═════ Selected extract

Live Your Best Life Today

Torshie Torto
5 min readJul 8, 2022

--

Living your best life means different things to different people. To some people, it’s about visiting the most exciting places, meeting new people, tasting new food, and experiencing new cultures.

To some, it’s about being successful in their careers, making a lot of money, and amassing a fortune. Then to others, it’s more about developing and maintaining relationships, whatever form they may take.

Of course, people likely want a combination of these things. The point is that at the end of the day, what constitutes your best life is defined by you alone.

But as subjective as the topic is, there is an underlying objective factor; fulfillment. I use the term fulfillment rather than happiness. Happiness is a weak and fleeting emotion that usually buries us deeper into a ditch of our own making the more we chase after it. Fulfillment, on the other hand, goes beyond the mere feeling of happiness.

I can easily tell you to do what makes you happy if you want to live your best life. But quite frankly, that will be a load of decomposed garbage. Off the top of my head, I can list four thousand things that may bring you happiness right now but cause you untold misery in the long run.

*Cough* Cocaine *Cough* And three thousand, nine hundred and ninety-nine more things.

Instead of seeking happiness, aspire to be fulfilled. The Collins dictionary defines fulfillment as a feeling of satisfaction you get from doing or achieving something, especially something useful.

Your first step towards living your best life is finding your calling in life; that which makes you feel useful while giving you a deep sense of satisfaction and happiness.

What are you passionate about? What do you love doing and wouldn’t mind doing no matter how hard it gets? For me, that will be writing. I love to write stories, create worlds, and bring characters to life.

As someone who’s somehow managed to finish three books (don’t ask me about the quality of those books), I can say with absolute certainty that writing a book is as monumental a task as building a pyramid. Have I built a pyramid before? No. So how do I know this? I was a Pharaoh in my last life. Sue me.

Seriously though, any writer will tell you how hard it is to write a book. Even short stories, which are by definition short, are by no means short of their fair share of challenges.

There have been times I get to the middle of writing a manuscript and I suddenly think I’m the biggest fraud in the Milky Way. Sometimes, I want to hurl my computer across the room and smash my head into a wall of granite. Why? Because all I’m writing is nothing but metropolitan waste. None of these things makes me happy, so why do I keep writing? That’s easy to answer.

Writing fulfills me.

In the short term, it makes me irritable, excited, sad, exhausted, happy, and a myriad of emotions, many of which the very limited vocabulary of spoken language can barely begin to encapsulate.

In the long term, however, I feel the greatest sense of accomplishment when I finish a book. I feel amazing, euphoric, high even. This is the one thing I know how to do and I’ll be damned if I can’t do it anymore. That’s my biggest fear in life; not being able to write anymore.

You know something fulfills you when your biggest fear is that you will never be able to do it again or have it anymore. It’s a nightmare, and in my case, it almost became real. Too real.

As I write this, my left eye has a serious problem, making it nearly impossible to open it. The dimmest light feels like the goddamn sun on my face, and if migraines were earthquakes, mine would break the Richter Scale.

══════════
═════ Given data

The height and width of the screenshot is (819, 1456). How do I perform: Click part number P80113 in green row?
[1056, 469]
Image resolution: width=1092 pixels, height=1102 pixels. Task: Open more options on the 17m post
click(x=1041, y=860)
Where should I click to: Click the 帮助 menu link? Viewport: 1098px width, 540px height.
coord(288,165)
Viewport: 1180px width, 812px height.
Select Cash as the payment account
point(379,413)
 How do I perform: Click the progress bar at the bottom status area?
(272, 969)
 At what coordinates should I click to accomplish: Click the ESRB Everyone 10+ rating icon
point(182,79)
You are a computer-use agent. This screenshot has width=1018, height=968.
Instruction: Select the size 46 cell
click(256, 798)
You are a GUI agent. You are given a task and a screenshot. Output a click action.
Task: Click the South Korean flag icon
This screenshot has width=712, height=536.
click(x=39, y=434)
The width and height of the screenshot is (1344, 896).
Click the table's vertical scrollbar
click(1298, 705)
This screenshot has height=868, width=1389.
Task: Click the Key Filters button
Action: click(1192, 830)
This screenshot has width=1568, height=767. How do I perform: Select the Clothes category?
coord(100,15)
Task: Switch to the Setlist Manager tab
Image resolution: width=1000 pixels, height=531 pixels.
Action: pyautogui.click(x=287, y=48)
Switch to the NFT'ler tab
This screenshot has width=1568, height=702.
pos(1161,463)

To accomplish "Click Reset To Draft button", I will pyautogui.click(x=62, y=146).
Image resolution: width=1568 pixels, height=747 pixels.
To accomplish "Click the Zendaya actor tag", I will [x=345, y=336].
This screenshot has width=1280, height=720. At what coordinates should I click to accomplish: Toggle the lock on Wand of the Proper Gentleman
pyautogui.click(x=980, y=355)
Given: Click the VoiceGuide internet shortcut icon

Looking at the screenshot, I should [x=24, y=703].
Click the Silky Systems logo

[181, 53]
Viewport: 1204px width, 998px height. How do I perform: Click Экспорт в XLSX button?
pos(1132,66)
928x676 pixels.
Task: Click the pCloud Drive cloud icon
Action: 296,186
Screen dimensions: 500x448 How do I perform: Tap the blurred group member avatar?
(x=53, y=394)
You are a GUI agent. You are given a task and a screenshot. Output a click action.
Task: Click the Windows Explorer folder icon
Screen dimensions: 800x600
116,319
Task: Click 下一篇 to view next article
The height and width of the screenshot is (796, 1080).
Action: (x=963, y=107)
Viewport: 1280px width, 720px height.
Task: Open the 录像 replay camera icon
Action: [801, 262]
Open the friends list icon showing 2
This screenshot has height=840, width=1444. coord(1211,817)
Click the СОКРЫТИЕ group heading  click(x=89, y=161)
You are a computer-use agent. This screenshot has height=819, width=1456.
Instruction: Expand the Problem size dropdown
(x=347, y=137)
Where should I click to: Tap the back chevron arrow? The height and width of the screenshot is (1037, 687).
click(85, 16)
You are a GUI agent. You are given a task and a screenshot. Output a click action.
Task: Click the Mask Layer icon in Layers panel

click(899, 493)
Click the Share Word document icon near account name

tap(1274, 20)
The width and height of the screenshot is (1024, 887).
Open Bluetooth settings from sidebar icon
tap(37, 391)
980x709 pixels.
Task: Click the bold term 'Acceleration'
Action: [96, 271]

══════════

Please pick up the essay on living your best life and continue it from its last sentence, the one about migraines breaking the Richter Scale. The entries can be set aside; nothing here depends on them.

> Output
During my last (and first) eye examination, my left eye couldn’t read past the fourth line on the eye chart while my right eye went way past the sixth line. The fate of my left eye got me fearing the worst. Was I going blind? Will I never be able to read or write again? What’s going to happen to my everyday life?

Fortunately, the doctor said I’d be fine. Unfortunately, that does nothing to allay my fears.

This has prompted me to take a critical look at my life. I asked myself, assuming I lose my sight today, what’s going to be my biggest regret? What’s the one thing I’ll regret not doing? It will be that I never took my writing seriously for a long time.

I would often procrastinate, busily doing everything but writing when I knew damn well I should be writing. Those were not the proudest moments of my life. But I guess I had to go through that to get to where I am today. On the other hand, if there’s something I’ll never regret, then it’s that I finally learned how much being a writer meant to me.

I learned to discipline myself into treating my writing time and space like the sacred entities they were. And oh, I finished a book. Three, actually. It’s something I’ll always be proud of even if I haven’t published anything yet.

So right now, I ask, are you doing what fulfills you? Or are you channeling your energy to the things that give you happiness in the short term only to make you miserable in the long term?

What do you need to achieve in life? It doesn’t matter how big or small it is as long as it’s important to you. Do you have to improve your relationship with your family, friends, or partner? Do it now.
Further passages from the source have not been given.